__演習課題 1__:
下のスラブ構造に関する抜粋本文に基づき、次の問いに答えてください。
(a) 本発明の建物が持つスラブ構造は、何に対して優れた抵抗力を持つか。
(b) プレキャスト製軽量コンクリートパネルは、何によって横架材に取り付けられるか。
(c) 短辺方向の補強筋は、長辺方向の端部に何段に配されるか。

__抜粋本文__:
^^^^^^^^
本発明は上述の事情を鑑みてなされたもので、せん断剛性およびせん断耐力に優れたスラブ構造により、建物に加わった水平力で建物が水平面内でせん断変形するのを防止し、水平力に対して優れた抵抗力を持つスラブ構造を有する建物を提供しようとするものである。
【0005】
【課題を解決するための手段】
本発明は前記の課題を解決するためになされたもので、その要旨は、プレキャスト製軽量コンクリートパネルが固定金具により横架材に取り付けられたスラブ構造において、該プレキャスト製軽量コンクリートパネルの長辺方向の端部には、短辺方向の補強筋が長辺方向の端部から同じ位置に上下2段に配され、かつ、該プレキャスト製軽量コンクリートパネルが、該長辺方向の端部において、前記の2段の短辺方向の補強筋の内側で、固定金具により該横架材に取り付けられている事を特徴とするスラブ構造である。
また、隣接するプレキャスト製軽量コンクリートパネル相互が、その長辺方向の目地において、固定手段により長辺方向に拘束されている構造とすればより好ましい。
【0006】
【発明の実施の形態】
本発明の実施の形態について図面を用いて説明する。
^^^^^^^^
__提供資料__:
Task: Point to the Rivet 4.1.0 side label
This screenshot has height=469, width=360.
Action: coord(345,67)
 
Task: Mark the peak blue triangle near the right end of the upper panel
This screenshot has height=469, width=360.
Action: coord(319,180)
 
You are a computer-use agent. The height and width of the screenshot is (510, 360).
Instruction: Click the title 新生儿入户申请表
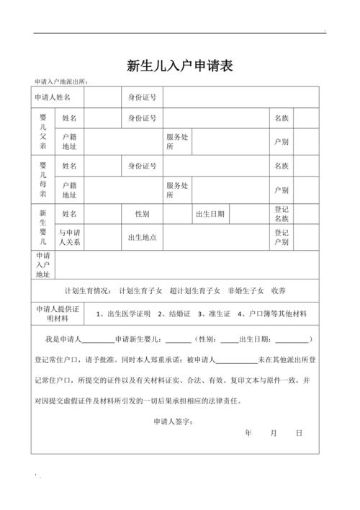(x=179, y=66)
^^^^^^^^
__演習課題 2__:
上の記録の全行を、空行を除いて番号付きリストに変換してください。画像は含めないでください。

__完全解答 1__:
(a) 水平力
(b) 固定金具
(c) 上下2段

__完全解答 2__:
1. Task: Point to the Rivet 4.1.0 side label
2. This screenshot has height=469, width=360.
3. Action: coord(345,67)
4. Task: Mark the peak blue triangle near the right end of the upper panel
5. This screenshot has height=469, width=360.
6. Action: coord(319,180)
7. You are a computer-use agent. The height and width of the screenshot is (510, 360).
8. Instruction: Click the title 新生儿入户申请表
9. (x=179, y=66)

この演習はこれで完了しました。